Try as he might to avoid the role of preacher, Hazel cannot stop himself fromBible preaching or from thinking about Jesus. This is not surprising since the bible is the only book he’s ever read, and “when he did he wore his mother’s glasses” which tired his eyes.  Nor can Haze avoid the scammers who try to hook up with him to make a buck — a charlatan who shows up while Hazel is preaching and makes fifteen dollars and some change for his trouble; another preacher who pretends to be blind and his bizarre daughter who decides she wants to marry Hazel.  But Haze becomes more and more tormented and deeply withdrawn.  In desperation, he blinds himself with a bucket of lye, then wears barbed wire under his shirt to add to his suffering and stays mostly in his room.  When his landlady, who has been caring for him, suggests that they get married, Hazel runs out into the icy rain with his cane wearing his now threadbare suit, preacher’s hat and shoes lined with broken glass and rocks.  The next day he’s found unconscious in a ditch by two policemen who take him back to his landlady to pay his rent even though Hazel tells them, “I want to go on where I’m going.”  Hazel dies in the back of the squad car but no one realizes he’s dead.  His landlady remarks that she “has never seen his face more composed.”  The more she looks into it, the more she sees him “moving farther and farther away, farther and farther into the darkness until he was the pin point of light.”  Whew.  I close the book and am glad it’s over.
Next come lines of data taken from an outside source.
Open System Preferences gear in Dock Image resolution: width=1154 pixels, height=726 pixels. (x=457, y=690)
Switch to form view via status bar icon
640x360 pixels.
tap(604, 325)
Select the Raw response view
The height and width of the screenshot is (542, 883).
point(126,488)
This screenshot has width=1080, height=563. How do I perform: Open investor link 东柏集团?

Okay, I know Flannery O’Conner is considered one of the greatest American writers of the twentieth century.  And I’ve read some terrific short stories she’s written, but Wise Blood leaves me cold.  There, I wrote it out loud!  It’s always hard for me to admit that I don’t like a novel which is considered by literary critics to be genius — it makes me feel ignorant.  That said, I now understand why O’Connor only wrote two novels.  The long form is not her strength.  Or, more likely, it’s just me.  I’m not interested in reading about the quest for religious belief.  But that’s not entirely true.  I’m simply not interested in reading about that quest when it involves an absurd and twisted set of characters, self-mutilation and martyrdom.
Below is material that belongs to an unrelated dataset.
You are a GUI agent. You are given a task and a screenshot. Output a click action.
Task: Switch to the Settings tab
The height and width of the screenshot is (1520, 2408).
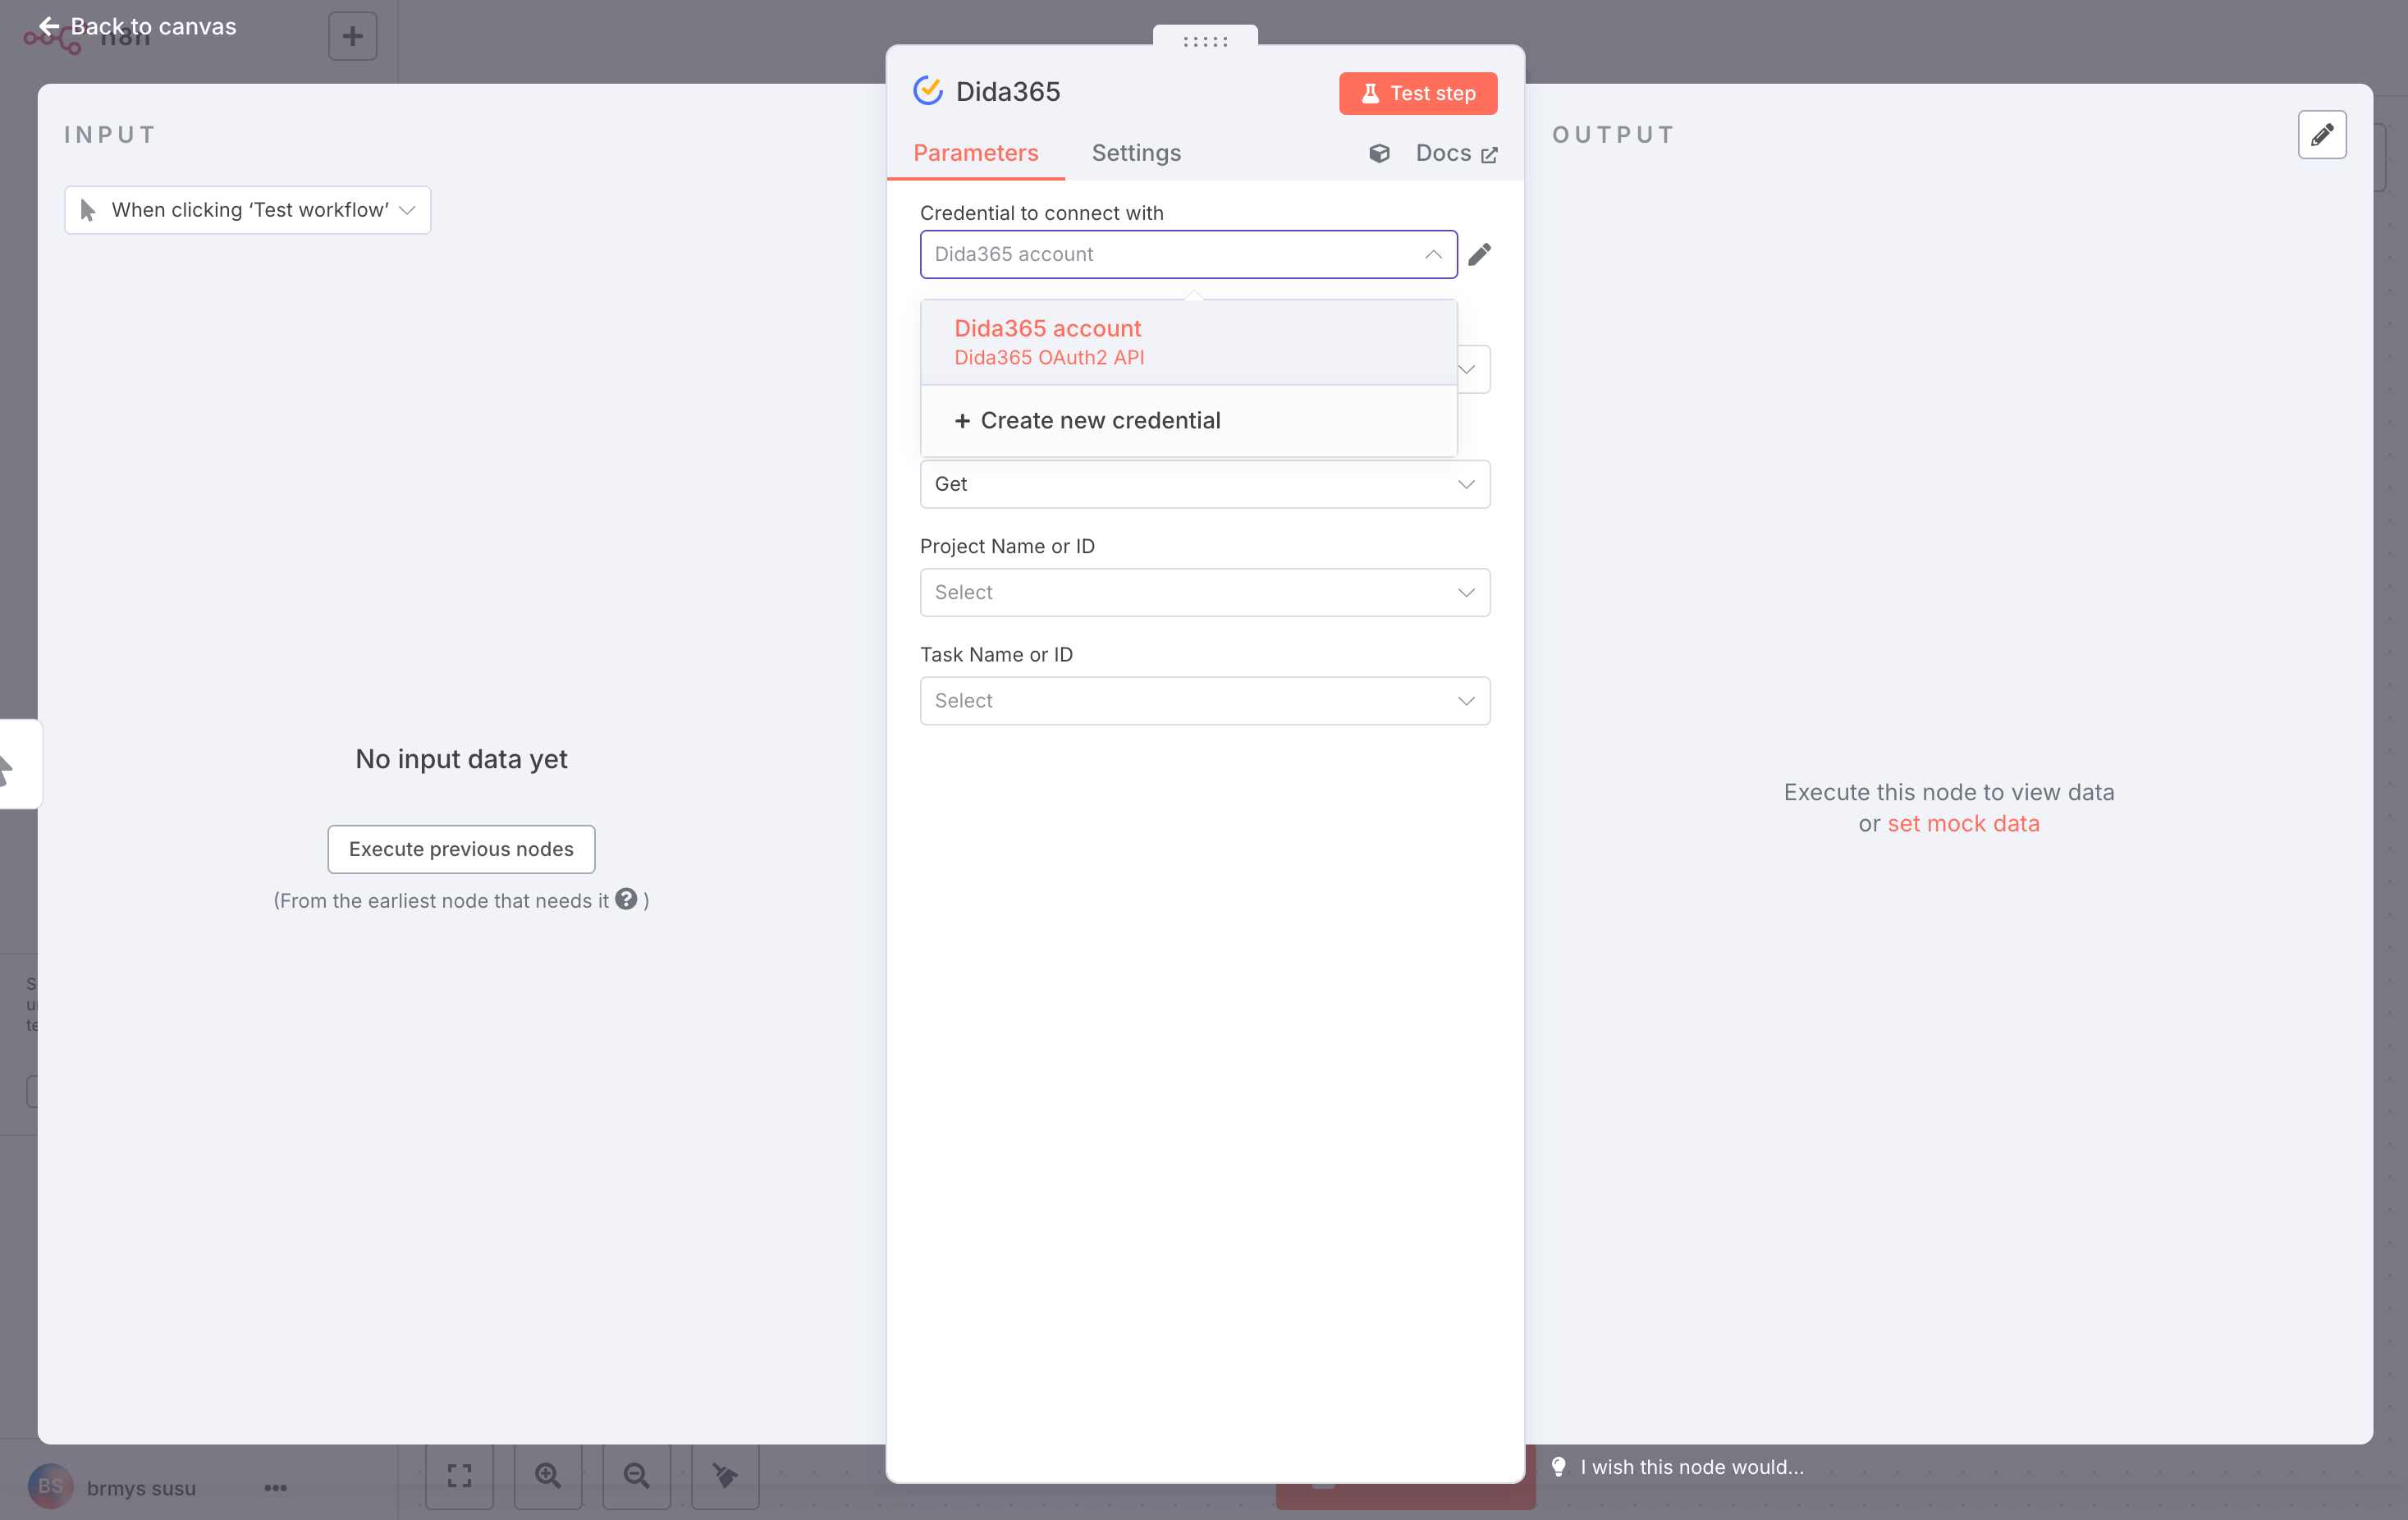tap(1135, 153)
Andalusia Farm - Main House

Flannery O’Connor’s Andalusia Farm – Georgia

What have I learned about Georgia as a place through reading Wise Blood?  Sadly, not much.  I imagine that in the Bible Belt during O’Connor’s time there were plenty of circuit riding preachers – fake ones as well as true believers, and maybe some individuals who, like Hazel Motes, had been taught to read and write “but that it was wiser not to.”  And I know that O’Connor was interested in faith — Catholicism v. Fundamentalism particularly, and, while this story sets forth one side of that equation, it feels mean-spirited to me.  Flannery O’Connor once said: “Anything that comes out of the South is going to be called grotesque by the northern reader, unless it is grotesque, in which case it is going to be called realistic.”  (Mystery & Manners:  Occasional Prose by Flannery O’Connor.)  I know the characters in Wise Blood are not meant to be realistic — they just might be too grotesque to speak to this Yankee.